→ **EXERCISE BRIEF**: Whenever a line in the entries below contains "agent", copy that line.

→ **INPUT MATERIAL**:
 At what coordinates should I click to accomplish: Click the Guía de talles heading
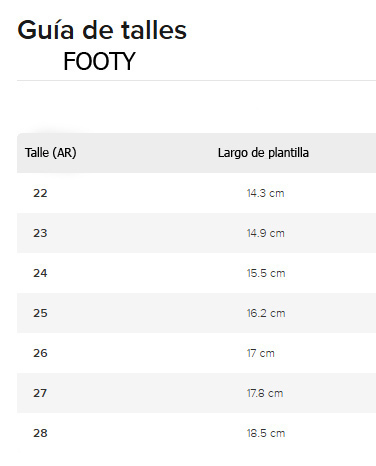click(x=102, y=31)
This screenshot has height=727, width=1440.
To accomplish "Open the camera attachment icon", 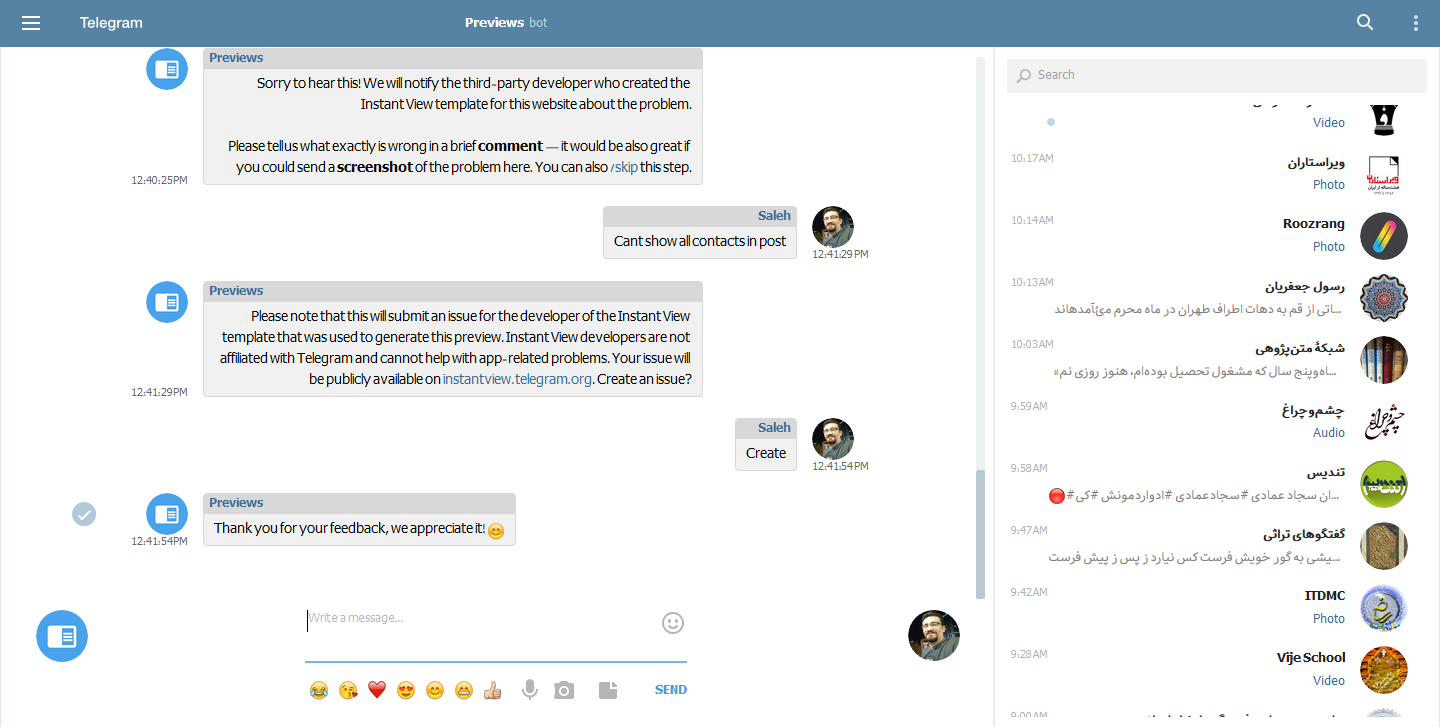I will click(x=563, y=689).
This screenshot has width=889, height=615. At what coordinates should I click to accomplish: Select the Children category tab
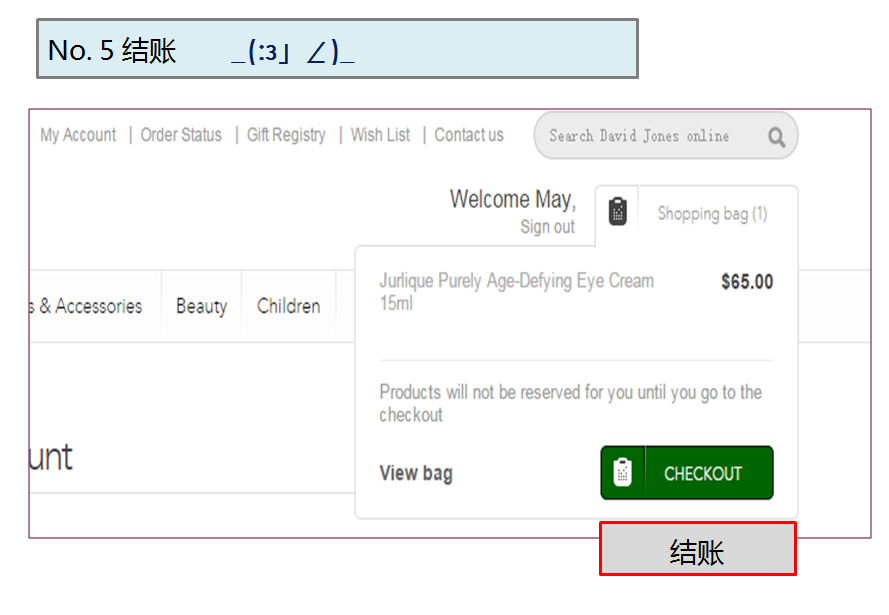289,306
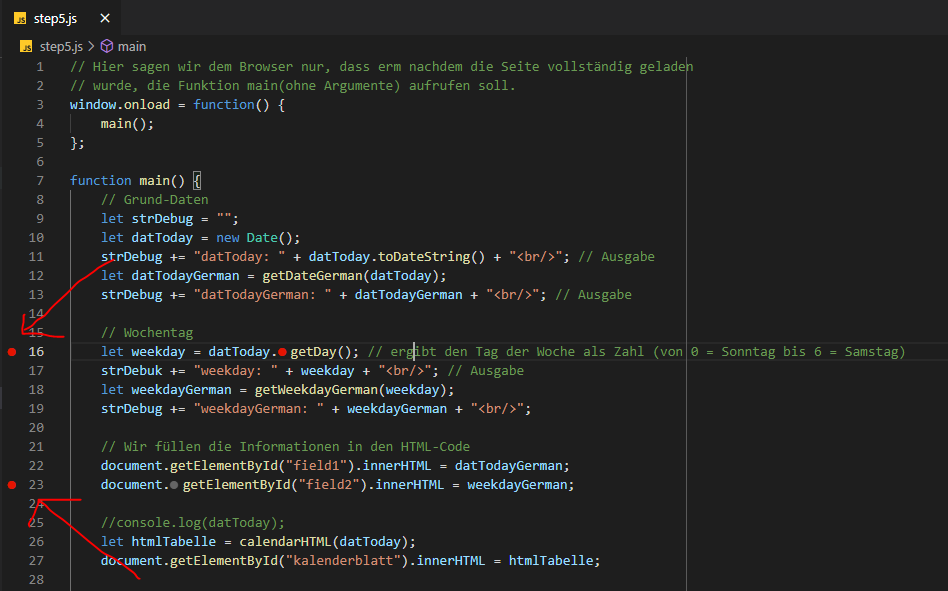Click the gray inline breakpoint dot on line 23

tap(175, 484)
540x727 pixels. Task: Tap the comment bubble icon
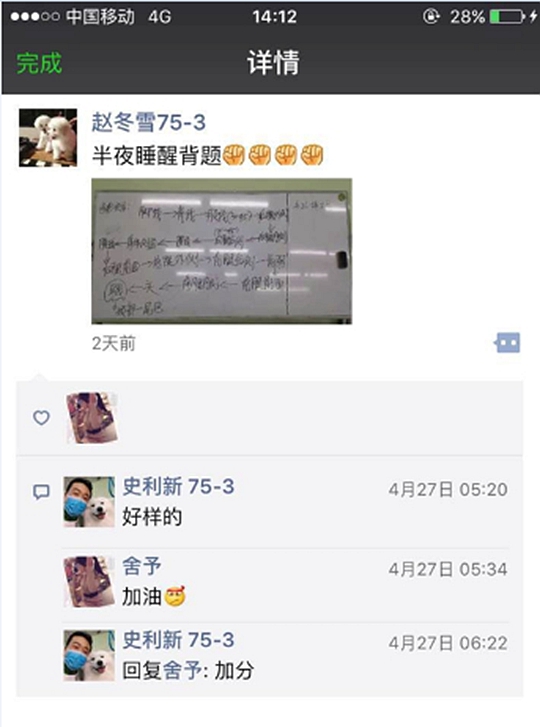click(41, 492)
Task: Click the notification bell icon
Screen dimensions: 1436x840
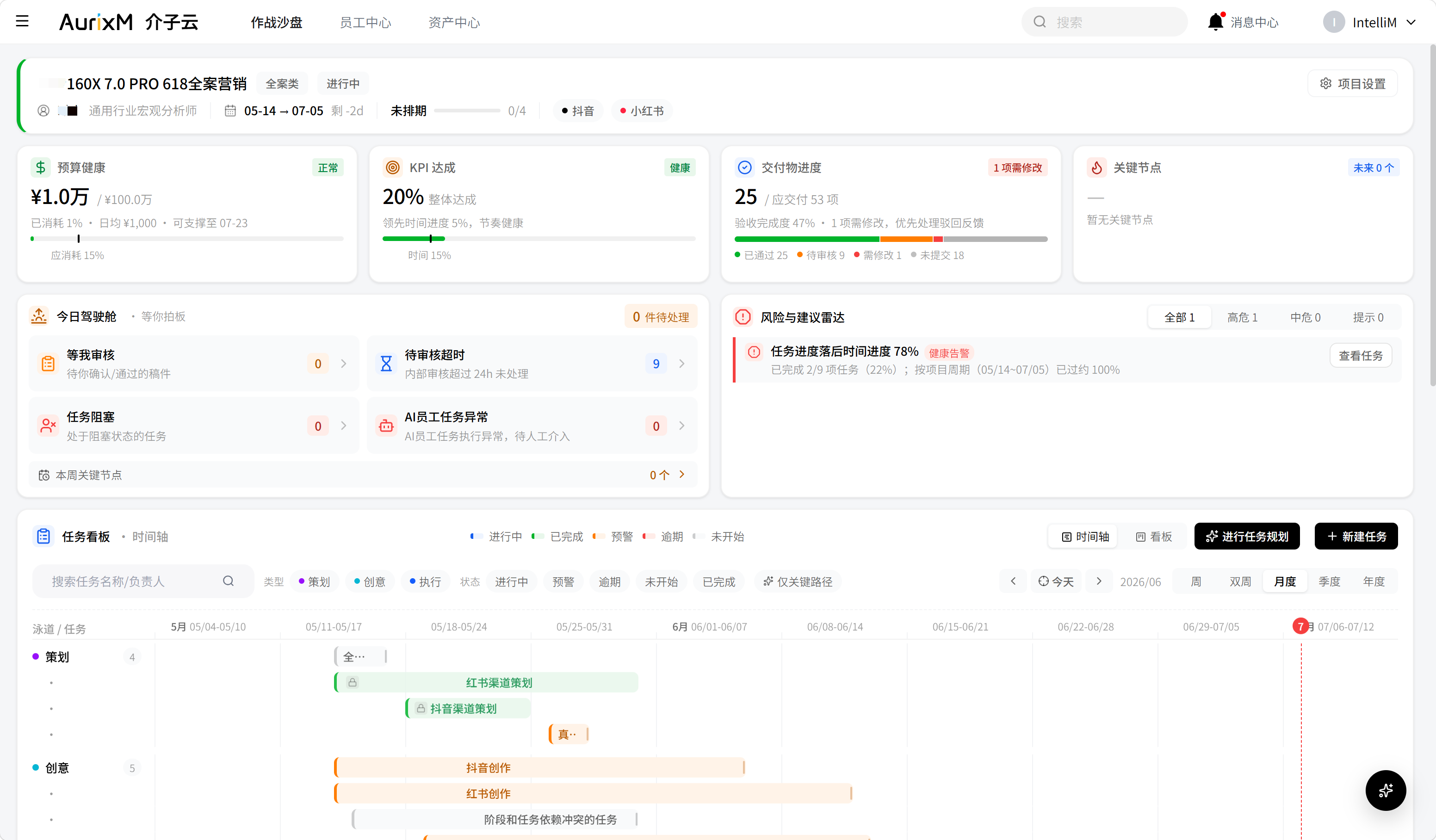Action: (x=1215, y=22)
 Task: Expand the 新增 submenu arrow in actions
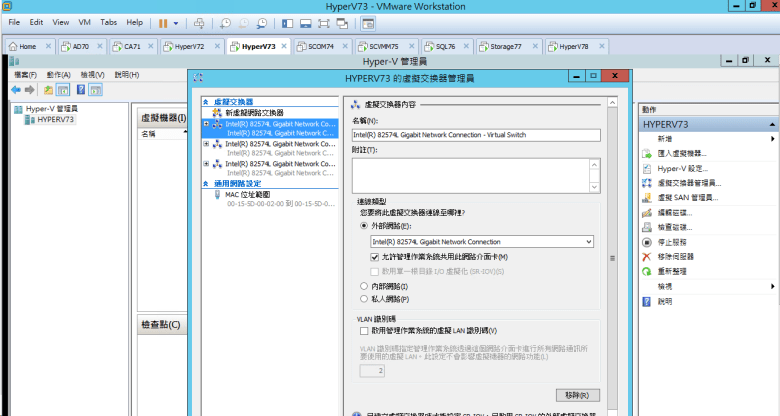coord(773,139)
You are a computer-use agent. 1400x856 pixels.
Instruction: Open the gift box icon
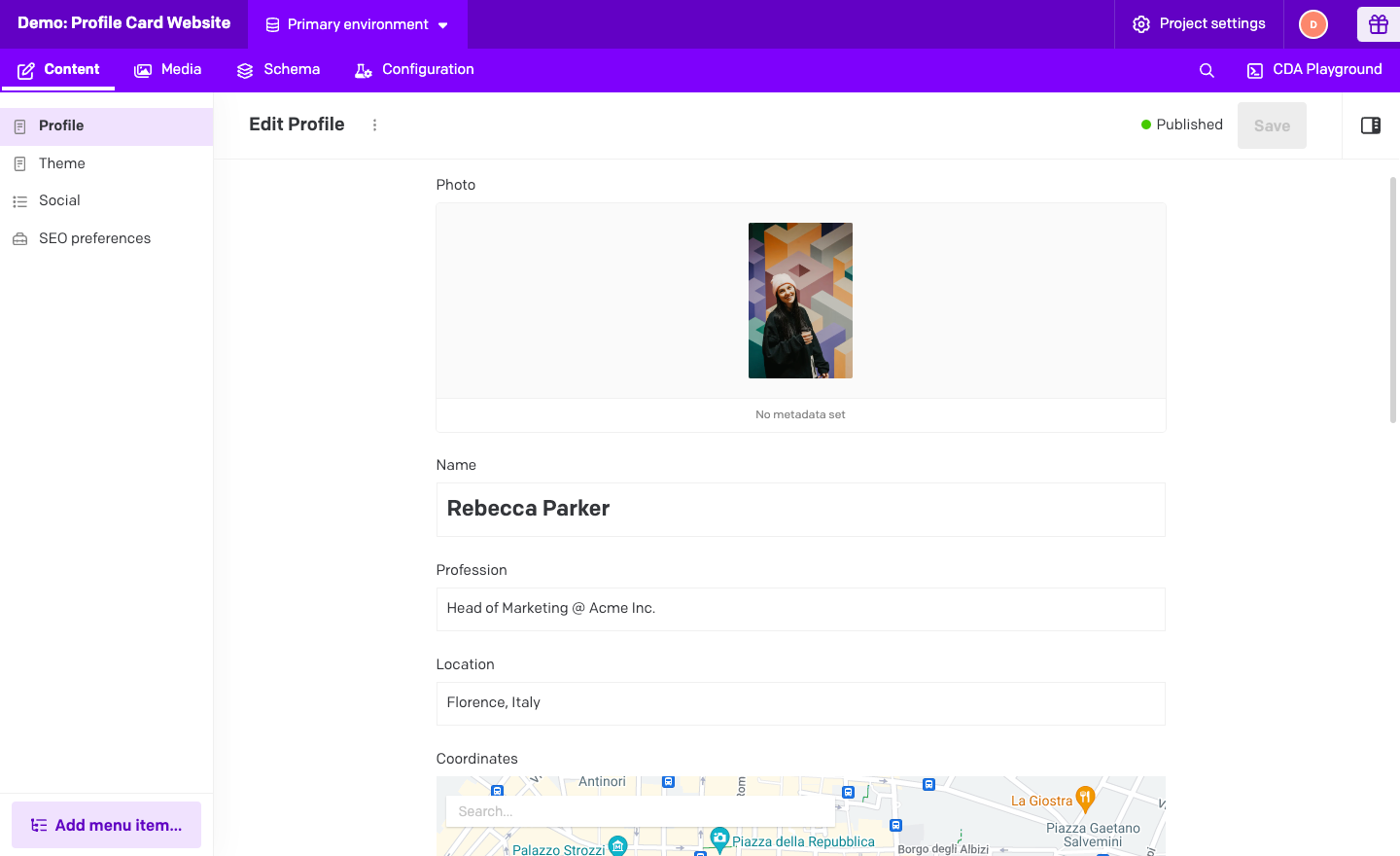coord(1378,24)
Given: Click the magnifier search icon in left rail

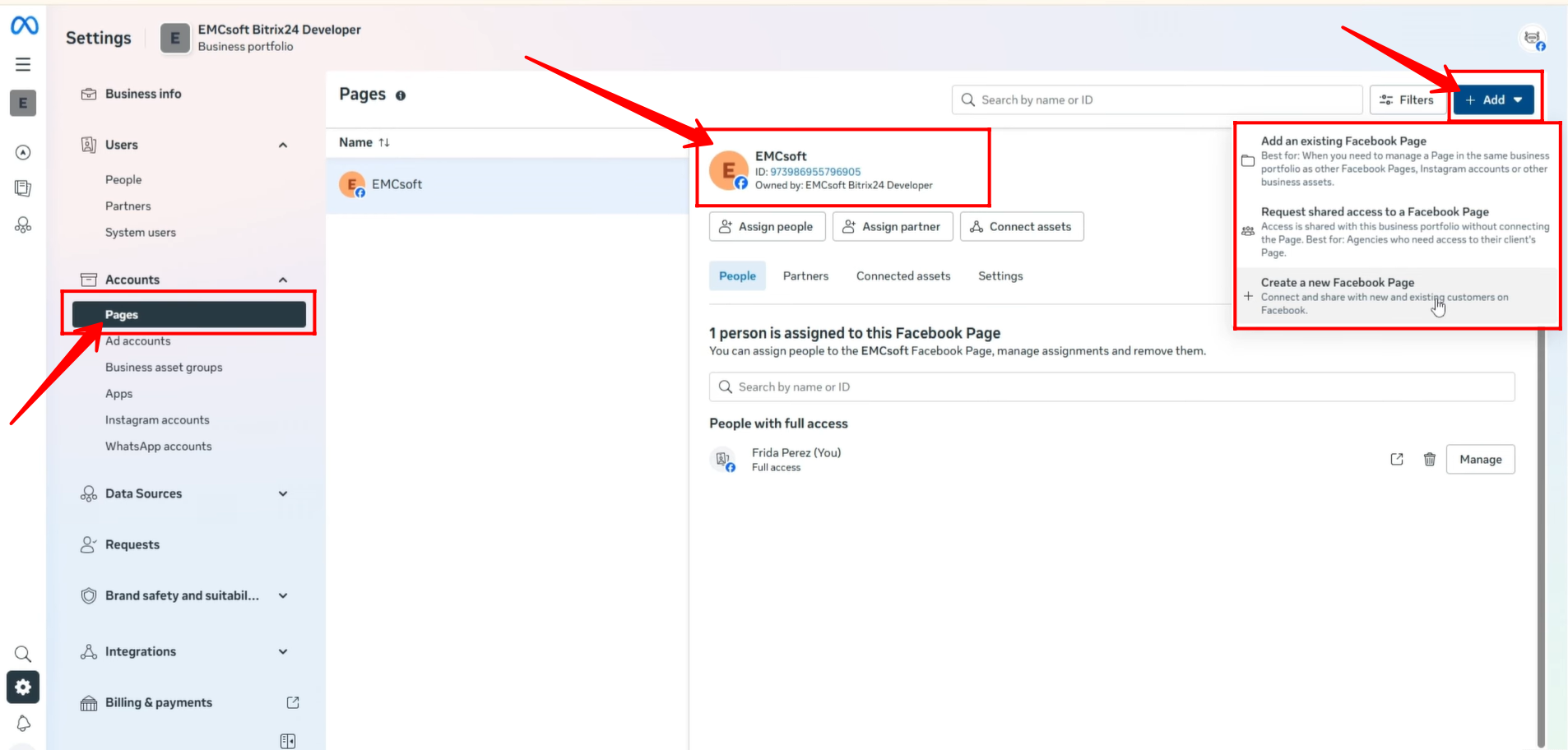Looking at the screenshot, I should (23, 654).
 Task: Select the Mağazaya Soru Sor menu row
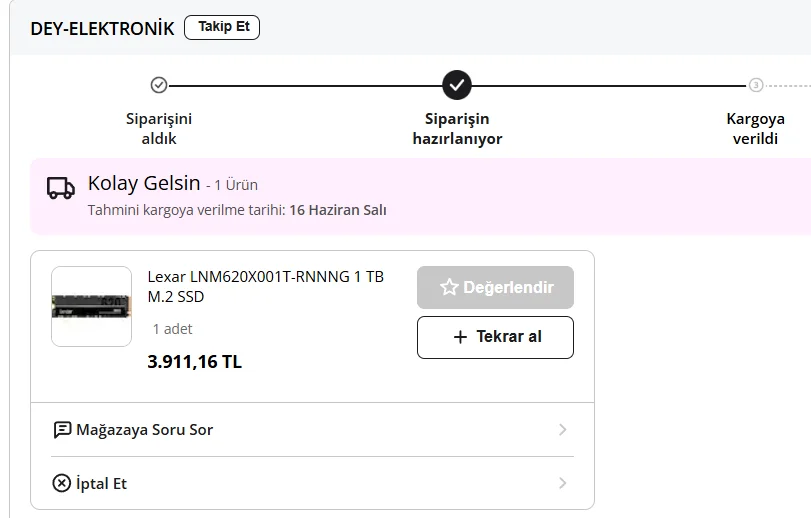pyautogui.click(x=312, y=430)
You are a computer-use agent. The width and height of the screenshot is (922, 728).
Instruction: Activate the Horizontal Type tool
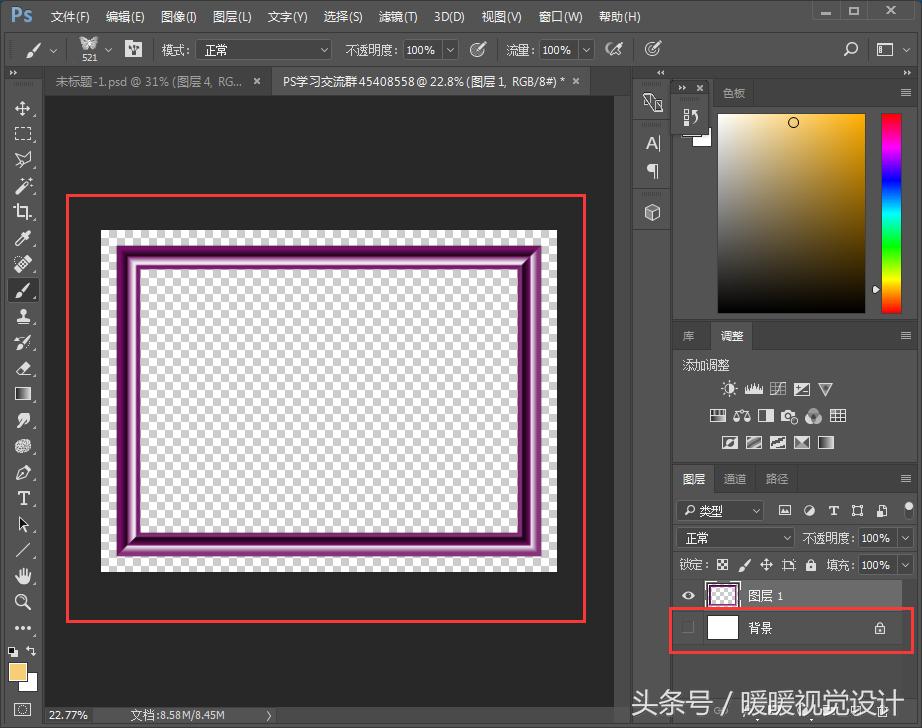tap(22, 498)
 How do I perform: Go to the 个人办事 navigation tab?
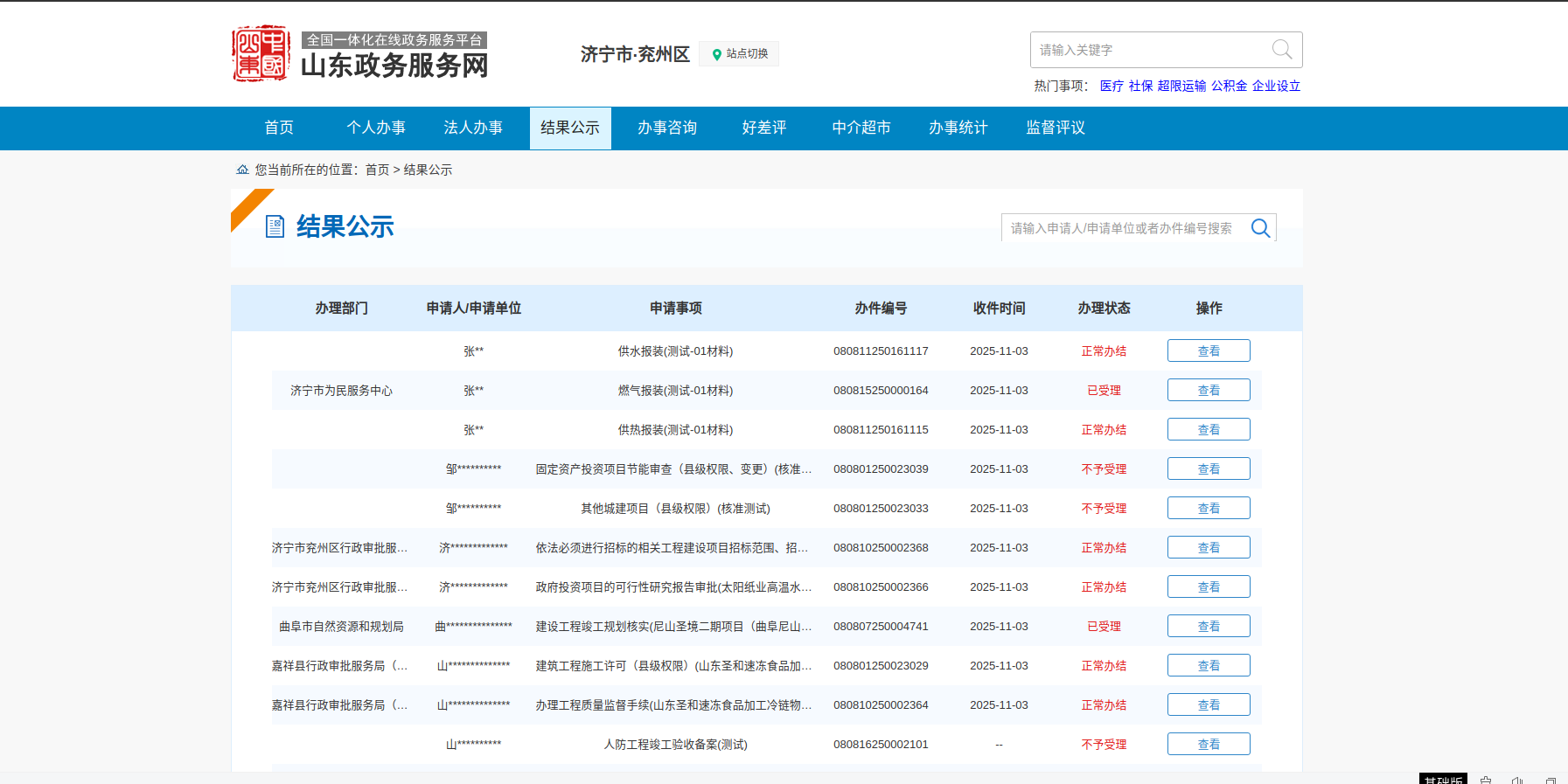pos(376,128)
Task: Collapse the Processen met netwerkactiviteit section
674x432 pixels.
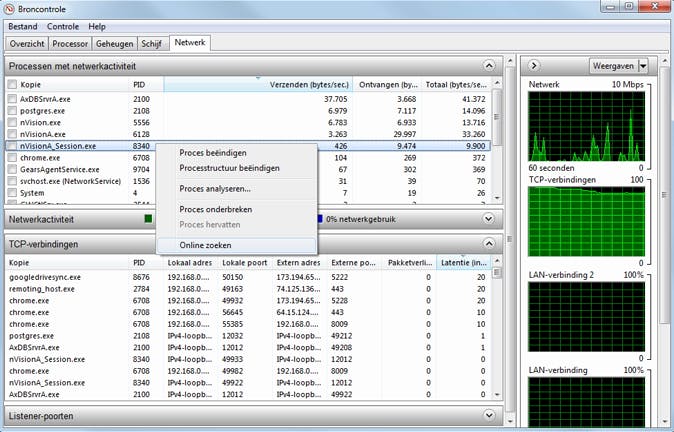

→ **SOLUTION TO THE PROBLEM**:
You are a computer-use agent. 1400x856 pixels.
You are a computer-use agent. The width and height of the screenshot is (922, 728).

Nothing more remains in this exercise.